You mentioned your cooperation with the Government of Serbia, the local authorities and the local community in Loznica. What does this cooperation encompass?
– We have been working closely with the Serbian government and local officials from the beginning of the project, to ensure the project moves forward responsibly and in a manner that benefits the surrounding communities. A new mineral, a new process technology and a new market all require careful considerations in order for Jadar to become an enduring, sustainable operation. We have to ensure that our stakeholders understand what we are doing and how it will benefit the local economy, provide jobs, develop skills and contribute to Serbian society. In this regard, we are in regular communication and connected with our stakeholders regarding project developments and our approach is transparent.
For example, in Loznica and Brezjak we organise regular ‘Open Days’ events, which provide an opportunity for the local community and key stakeholders to engage directly with Rio Tinto experts and consultants, ask good questions and learn more about the project and its impacts. This is an effective way to share information with local communities regarding various aspects of the project and to provide technical details. From 2019 to date, we have held over 18 events on the topics of environmental studies, water quality, air quality, noise pollution, biodiversity, spatial planning, cultural heritage and land ownership topics.
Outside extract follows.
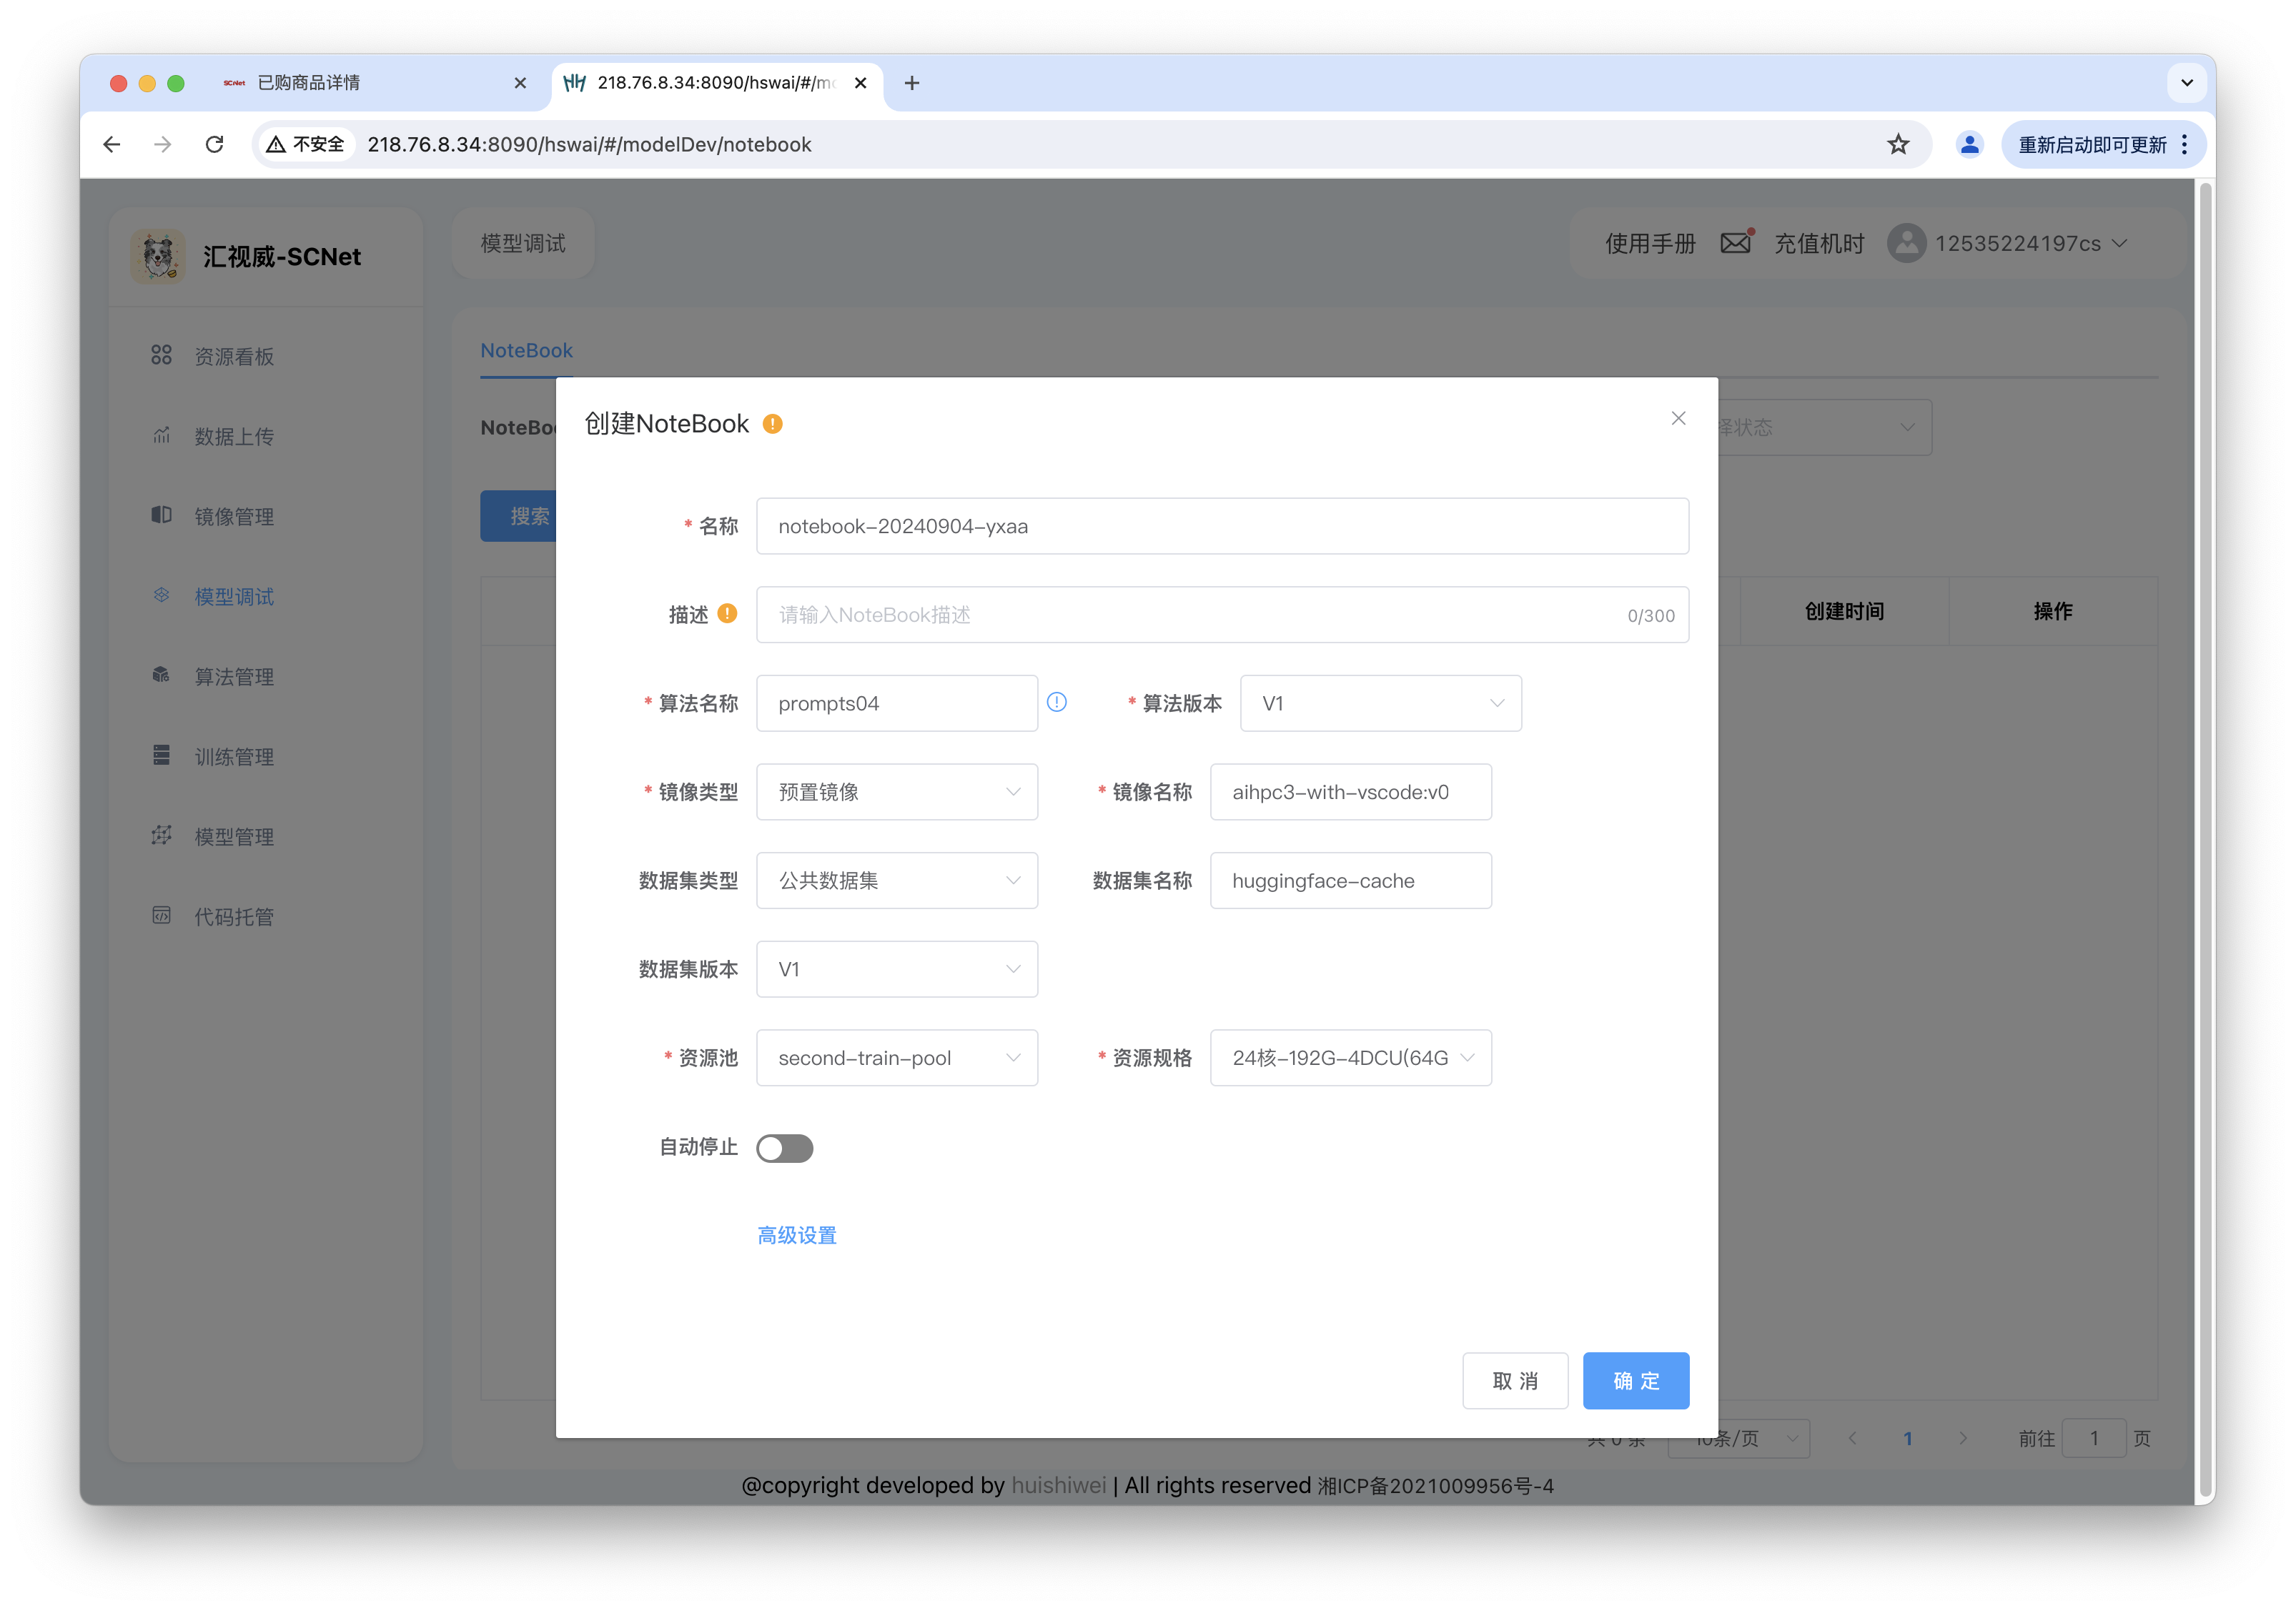Click the 取消 cancel button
Open Day events will remain our regular activity and we will continue to engage with local communities to ensure they understand the project completely. The strong support of the local government in Loznica, as well as the communities around the deposit, has been – and will remain – fundamental for our ability to develop the Jadar project.
Our goal remains zero injuries and for everyone to go home safe and well to their family and friends at the end of every shift. This not just a personal value of mine, but also a Rio Tinto value
To conclude, we cannot finish this interview without mentioning the pandemic. How have you been handling the COVID-19 situation?
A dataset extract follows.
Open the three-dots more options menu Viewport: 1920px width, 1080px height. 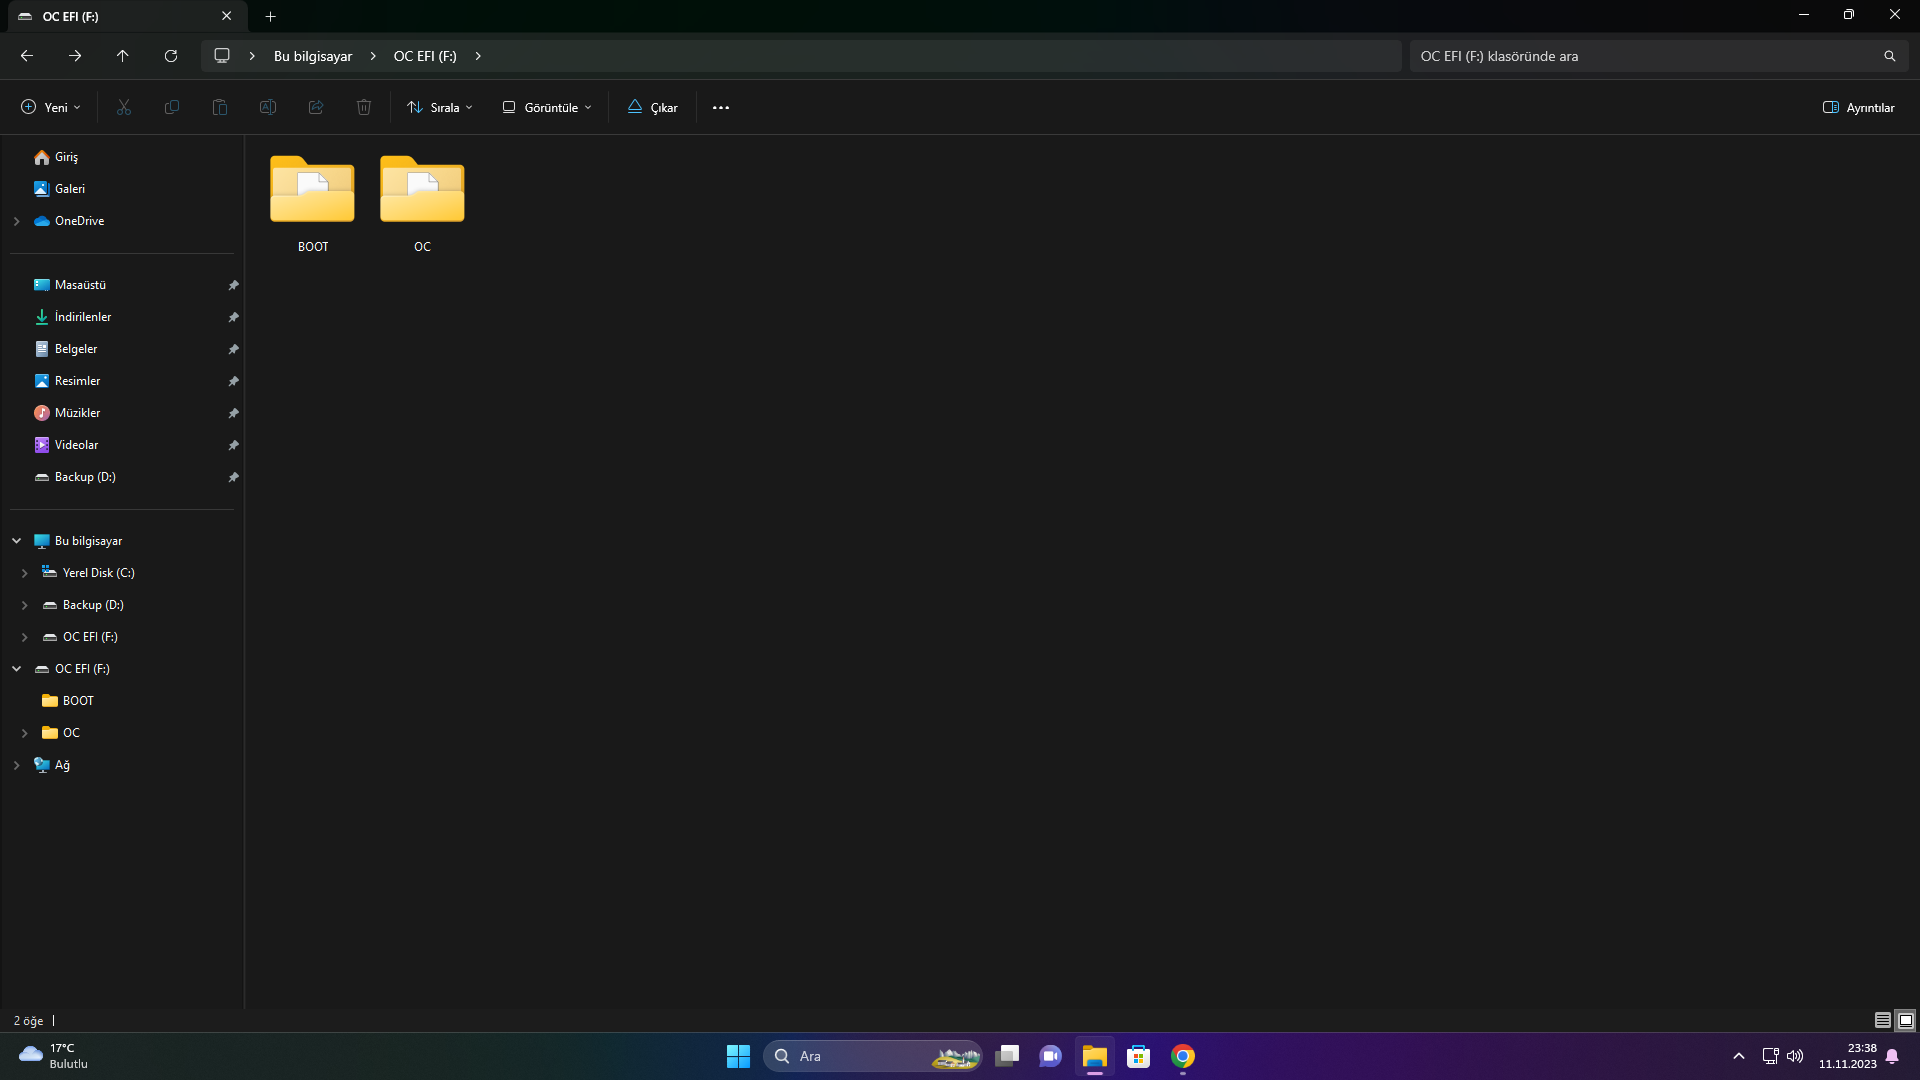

– The world is witnessing an unprecedented global pandemic and our thoughts are with the people and families impacted by the virus. Many of our business partners and community members are playing a vital role on the frontline of containing the outbreak. As a company with a long-standing relationship with all of them, we have allocated a donation of 20,000 euros to the Red Cross in Loznica and 20,000 euros to the Red Cross in Belgrade. Also, over fifty per cent of Jadar employees contributed to the volunteer initiative Donate and Duplicate, resulting in a total joint donation of our company and employees of 10,000 euros to UNICEF in Serbia. Besides this, we have a long term community investment COVID-19 response on Jadar that will provide support to the local community, focusing on three areas; critical materials and supplies, public health (supporting vulnerable groups) and mitigation of the negative economic impacts of COVID-19.
On the more operational level, we are working constantly to secure the continuation of work activities on the Jadar Project in full compliance with all government regulations and recommendations in relation to health and safety at work. Our first and most important goal is to ensure the safety and wellbeing of our people, contractors and surrounding communities while ensuring business continuity and complying with the requirements set by both the Government of Serbia and Rio Tinto.